Broadwell's address, part of an annual alumni seminar, have been posted at YouTube. Beginning at 34:52 into her remarks, Broadwell answers a question concerning General Petraeus and the Benghazi incident. She affirms the CIA Director was aware of requests for assistance from American personnel on the ground, then adds a couple of tantalizing details: first, the CIA was holding two Libyan prisoners at the Benghazi annex, which was attacked after the consulate fell. That certainly provides another rationale for the assault on the annex.

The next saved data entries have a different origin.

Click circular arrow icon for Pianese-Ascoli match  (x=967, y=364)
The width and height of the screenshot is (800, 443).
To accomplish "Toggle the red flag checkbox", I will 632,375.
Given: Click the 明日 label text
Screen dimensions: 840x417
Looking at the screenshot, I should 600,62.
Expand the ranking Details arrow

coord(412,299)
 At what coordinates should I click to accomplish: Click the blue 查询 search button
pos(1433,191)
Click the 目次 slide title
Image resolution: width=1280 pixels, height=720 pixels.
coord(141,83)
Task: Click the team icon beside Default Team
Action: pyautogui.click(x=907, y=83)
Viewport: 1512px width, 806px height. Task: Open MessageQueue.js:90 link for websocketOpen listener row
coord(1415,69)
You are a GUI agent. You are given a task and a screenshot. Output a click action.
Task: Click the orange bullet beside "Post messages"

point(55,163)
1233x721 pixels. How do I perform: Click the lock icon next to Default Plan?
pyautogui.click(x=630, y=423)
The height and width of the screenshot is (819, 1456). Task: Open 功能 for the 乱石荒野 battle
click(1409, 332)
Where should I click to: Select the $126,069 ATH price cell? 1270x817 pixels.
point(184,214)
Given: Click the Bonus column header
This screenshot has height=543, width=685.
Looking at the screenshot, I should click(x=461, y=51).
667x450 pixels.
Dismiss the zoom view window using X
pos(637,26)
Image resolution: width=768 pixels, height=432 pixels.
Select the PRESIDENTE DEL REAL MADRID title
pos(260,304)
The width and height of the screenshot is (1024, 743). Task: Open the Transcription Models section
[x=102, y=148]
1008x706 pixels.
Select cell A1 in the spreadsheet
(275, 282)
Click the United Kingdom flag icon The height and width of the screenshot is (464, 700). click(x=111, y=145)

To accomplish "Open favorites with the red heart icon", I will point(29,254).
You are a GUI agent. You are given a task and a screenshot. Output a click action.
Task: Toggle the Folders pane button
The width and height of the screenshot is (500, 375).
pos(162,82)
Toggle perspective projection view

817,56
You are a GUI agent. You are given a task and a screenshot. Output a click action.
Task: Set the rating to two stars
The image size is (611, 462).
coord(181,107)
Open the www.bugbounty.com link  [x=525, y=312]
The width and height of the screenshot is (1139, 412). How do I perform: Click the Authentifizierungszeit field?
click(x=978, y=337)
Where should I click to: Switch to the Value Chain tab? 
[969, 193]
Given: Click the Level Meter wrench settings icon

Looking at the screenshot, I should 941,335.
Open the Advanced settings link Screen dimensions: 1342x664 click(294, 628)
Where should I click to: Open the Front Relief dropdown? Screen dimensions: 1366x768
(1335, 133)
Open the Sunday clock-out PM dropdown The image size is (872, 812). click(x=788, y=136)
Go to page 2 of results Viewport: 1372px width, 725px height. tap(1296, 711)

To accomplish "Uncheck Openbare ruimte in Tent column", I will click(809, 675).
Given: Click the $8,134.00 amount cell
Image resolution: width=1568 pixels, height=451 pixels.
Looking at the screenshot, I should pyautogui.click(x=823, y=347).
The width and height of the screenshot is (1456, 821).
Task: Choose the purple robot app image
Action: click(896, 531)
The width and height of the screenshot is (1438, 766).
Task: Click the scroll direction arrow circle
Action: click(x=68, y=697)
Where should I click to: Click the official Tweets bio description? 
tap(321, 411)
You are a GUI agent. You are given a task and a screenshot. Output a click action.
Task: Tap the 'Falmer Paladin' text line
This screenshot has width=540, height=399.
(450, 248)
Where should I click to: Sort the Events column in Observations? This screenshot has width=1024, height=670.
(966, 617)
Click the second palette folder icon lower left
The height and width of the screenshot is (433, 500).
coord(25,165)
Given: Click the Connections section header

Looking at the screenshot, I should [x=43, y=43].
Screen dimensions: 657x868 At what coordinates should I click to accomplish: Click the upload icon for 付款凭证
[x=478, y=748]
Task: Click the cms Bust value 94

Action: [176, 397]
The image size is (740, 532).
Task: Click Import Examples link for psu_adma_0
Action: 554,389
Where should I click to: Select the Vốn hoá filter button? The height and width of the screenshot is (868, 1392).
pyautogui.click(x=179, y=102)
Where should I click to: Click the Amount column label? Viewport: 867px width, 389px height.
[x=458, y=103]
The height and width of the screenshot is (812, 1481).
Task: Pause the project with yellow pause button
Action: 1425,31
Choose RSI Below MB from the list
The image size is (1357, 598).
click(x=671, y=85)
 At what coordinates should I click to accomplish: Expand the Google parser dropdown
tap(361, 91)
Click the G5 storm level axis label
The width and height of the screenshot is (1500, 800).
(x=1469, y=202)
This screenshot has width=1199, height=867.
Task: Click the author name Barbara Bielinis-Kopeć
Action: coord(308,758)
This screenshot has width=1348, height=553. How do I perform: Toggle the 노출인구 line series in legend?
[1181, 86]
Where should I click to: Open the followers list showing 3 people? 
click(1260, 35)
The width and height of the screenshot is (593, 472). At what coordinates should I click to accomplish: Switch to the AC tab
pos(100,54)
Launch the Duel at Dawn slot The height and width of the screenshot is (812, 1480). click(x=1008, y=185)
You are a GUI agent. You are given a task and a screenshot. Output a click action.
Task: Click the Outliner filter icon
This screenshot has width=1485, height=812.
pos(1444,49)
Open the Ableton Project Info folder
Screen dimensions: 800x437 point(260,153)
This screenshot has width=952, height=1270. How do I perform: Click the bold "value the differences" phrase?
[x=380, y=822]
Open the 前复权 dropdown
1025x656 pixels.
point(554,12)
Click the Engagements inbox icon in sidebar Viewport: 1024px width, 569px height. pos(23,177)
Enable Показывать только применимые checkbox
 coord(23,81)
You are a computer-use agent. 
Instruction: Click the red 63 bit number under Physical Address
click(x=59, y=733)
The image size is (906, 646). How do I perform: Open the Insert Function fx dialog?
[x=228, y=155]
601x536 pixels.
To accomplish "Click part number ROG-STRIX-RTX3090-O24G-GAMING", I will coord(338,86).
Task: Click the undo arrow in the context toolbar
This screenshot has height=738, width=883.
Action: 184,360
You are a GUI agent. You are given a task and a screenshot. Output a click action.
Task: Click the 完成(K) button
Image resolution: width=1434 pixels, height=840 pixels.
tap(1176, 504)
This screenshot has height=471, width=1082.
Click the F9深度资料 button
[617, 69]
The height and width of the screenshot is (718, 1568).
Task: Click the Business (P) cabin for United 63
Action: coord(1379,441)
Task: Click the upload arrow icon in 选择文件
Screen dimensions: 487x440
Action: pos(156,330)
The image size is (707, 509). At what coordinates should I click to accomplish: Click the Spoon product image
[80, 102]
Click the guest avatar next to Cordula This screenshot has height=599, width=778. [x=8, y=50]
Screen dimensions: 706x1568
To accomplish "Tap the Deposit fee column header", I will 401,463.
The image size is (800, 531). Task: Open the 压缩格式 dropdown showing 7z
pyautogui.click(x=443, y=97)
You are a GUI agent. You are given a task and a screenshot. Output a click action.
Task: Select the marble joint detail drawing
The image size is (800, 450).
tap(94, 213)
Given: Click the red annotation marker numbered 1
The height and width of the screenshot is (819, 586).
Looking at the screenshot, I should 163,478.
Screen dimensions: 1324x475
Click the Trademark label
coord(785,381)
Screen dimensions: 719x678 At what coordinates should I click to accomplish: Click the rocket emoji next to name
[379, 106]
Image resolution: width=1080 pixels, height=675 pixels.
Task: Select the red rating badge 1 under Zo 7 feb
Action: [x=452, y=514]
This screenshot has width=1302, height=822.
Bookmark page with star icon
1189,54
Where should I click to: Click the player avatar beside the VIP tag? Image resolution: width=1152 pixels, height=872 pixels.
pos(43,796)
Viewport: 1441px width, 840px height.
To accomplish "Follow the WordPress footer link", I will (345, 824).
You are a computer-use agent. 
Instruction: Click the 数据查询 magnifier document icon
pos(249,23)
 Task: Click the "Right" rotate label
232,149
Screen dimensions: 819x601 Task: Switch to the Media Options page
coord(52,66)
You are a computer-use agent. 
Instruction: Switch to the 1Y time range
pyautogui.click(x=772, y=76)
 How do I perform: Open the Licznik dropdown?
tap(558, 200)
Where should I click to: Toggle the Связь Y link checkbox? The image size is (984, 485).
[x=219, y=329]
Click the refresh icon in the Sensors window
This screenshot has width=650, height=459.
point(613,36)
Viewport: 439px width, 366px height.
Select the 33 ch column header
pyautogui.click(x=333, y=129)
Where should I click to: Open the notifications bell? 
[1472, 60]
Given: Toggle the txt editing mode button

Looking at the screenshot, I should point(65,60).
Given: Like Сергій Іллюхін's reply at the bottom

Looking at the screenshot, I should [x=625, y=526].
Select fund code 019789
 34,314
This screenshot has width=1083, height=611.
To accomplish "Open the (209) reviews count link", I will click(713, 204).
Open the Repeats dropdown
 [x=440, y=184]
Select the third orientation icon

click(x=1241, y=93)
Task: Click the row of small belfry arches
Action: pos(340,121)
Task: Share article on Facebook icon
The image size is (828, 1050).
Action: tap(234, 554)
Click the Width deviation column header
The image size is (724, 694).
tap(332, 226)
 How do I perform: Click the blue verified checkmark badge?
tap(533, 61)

To our knowledge, no one has previously acknowledged the presence of Libyan prisoners at that facility. That sort of information would come from someone in a position to know--say, the CIA Director. It also suggests that the affair between Broadwell and Petraeus did not end (as originally reported) when the retired general took over the agency in 2011. Divulging that type of "insider" information indicates that Petraeus and Broadwell were in regular contact through the attack in Benghazi and discussed events that transpired on the night of September 11th. Yet, the FBI claims that national security wasn't jeopardized by their relationship. Based on the prisoners claim, it sounds like Congressional Republicans should add one more name to their witness list--Paula Broadwell.
In her Denver speech, Ms. Broadwell also revealed that besieged CIA operatives in Benghazi made a specific request for a "command in-extremis force." These elite units, assigned to every regional command, consist of Delta Force operators and other special forces personnel. One of their specialties is providing quick reaction assistance to American facilities under attack.
Why is that nugget so important? According to the official Pentagon timeline, Defense Secretary Leon Panetta (and other senior officials) discussed the deployment of SF assets from Croatia and the United States to Benghazi, if violence flared anew. The discussions took part between midnight and 2 am (Benghazi time) on September 12th. The in-extremis force is never mentioned, assuming it is not the unit that was training in Croatia at that time.
And that, in turn, leads to another report that has been making the rounds since the Benghazi incident occurred. Some in military circles claim there was a sharp disagreement between officials in Washington and General Carter Ham, the commander of U.S. Africa Command. Libya is part of AFRICOM's geographic region, and the "in-extremis" force that would have been dispatched belonged to General Ham. The CINC reportedly wanted to send forces to Benghazi, but was told to stand down by his superiors in Washington. We should note that these claims have been sharply denied by the Pentagon. It was also announced late last month that General Ham will be leaving his post in March 2013, well ahead of schedule. DoD spokesmen told the Washington Times the leadership change was in the works well before Benghazi, though Ham's tenure will be shorter than other MAJCOM leaders.
"Curiouser and curiouser," as Lewis Carroll's Alice once observed. This much we know: the Petraeus scandal--and its connection to events in Benghazi--won't magically disappear, as much as the Obama Administration might prefer. General Petraeus is going through a rough patch right now--completely of his own making--but that doesn't negate his obligation to testify before Congress. Republicans in the House and Senate should demand that he appear this week, and issue a subpoena, if necessary. The families of four dead Americans deserve that much.